*Votre tâche*:
Indiquez par oui ou par non si chacune des affirmations suivantes s’accorde avec le commentaire ci-dessous sur L’Obscurité de Philippe Jaccottet. Appuyez chaque réponse sur les mots décisifs du commentaire, cités à l’identique.
(a) Chez Melville, le retrait de Bartleby aboutit à la mort.
(b) Le commentaire rapproche Beckett du Melville de Bartleby.
(c) L’influence de Deleuze est présentée comme plus réelle que mondaine.

8 réflexions sur “Face à la nuit : L’Obscurité, de Philippe Jaccottet

  1. merci pour ce beau commentaire. L »obscurité est aussi une tentative de réponse espérantielle au Bartlby de Melville, si bizarrement héorisé depuis quelques années, en partie sous l’influence, plus mondaine que réelle, du Deleuze de l’anorexie et de la désilluision. Chez Melville, le retrait, courtois et impérieux, s’achève par la mort, de rien, pour rien, face au mur, le dos tourné aux hommes, à la parole, au désiri, à la vie. Melville bien sûr ne s’arrete pas là. Son dernier texte (moi et ma cheminée) donne corps à un retrait moins sensible à la tentation mortifère, Que les refuzniks sans cause, qui glissent du refus au retrait, du retrait à l’engluement dans les rénèbres d’une modestie qui entend préserver les acquis des prises de parole d’antan se reconnaissent dans la bouderie existetielle de Bartleby n’a rien de surprenant. En même temps que Jacottet, Beckett rejoint Le Melville de Moi et ma cheminée, avec sa résomution sans perspective: continuons.

*Données de référence*:
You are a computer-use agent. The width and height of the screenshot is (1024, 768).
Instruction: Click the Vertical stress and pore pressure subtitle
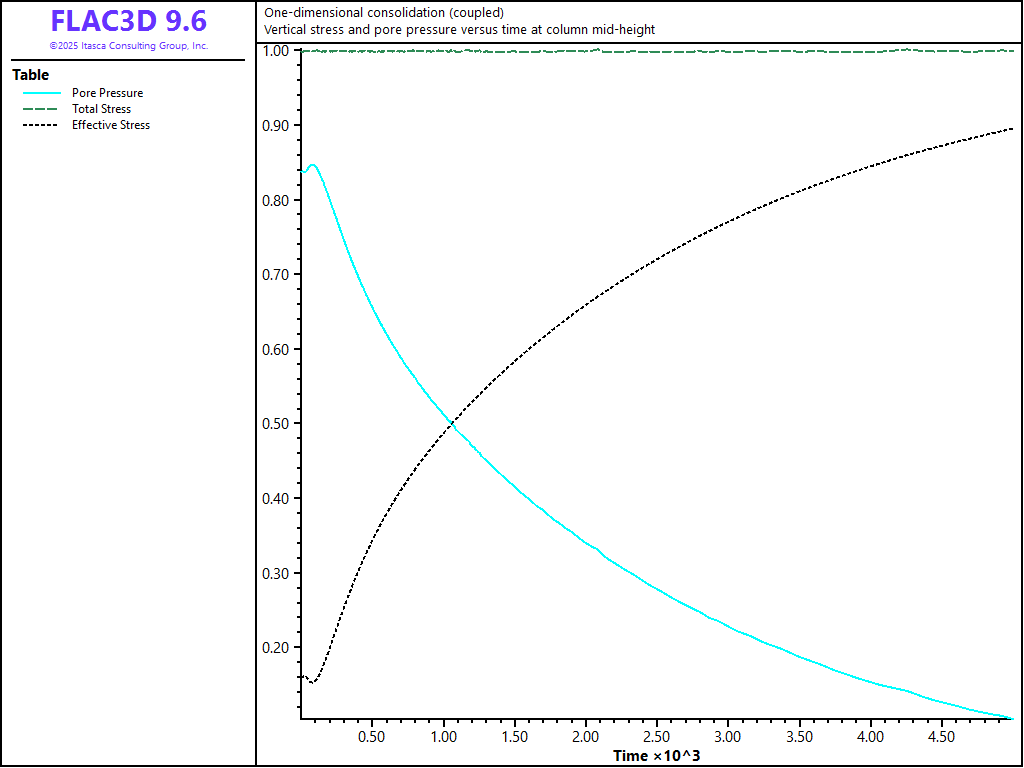click(459, 30)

*Réponse correcte*:
(a) Oui : « Chez Melville, le retrait, courtois et impérieux, s’achève par la mort ».
(b) Non : « Beckett rejoint Le Melville de Moi et ma cheminée ».
(c) Non : « plus mondaine que réelle ».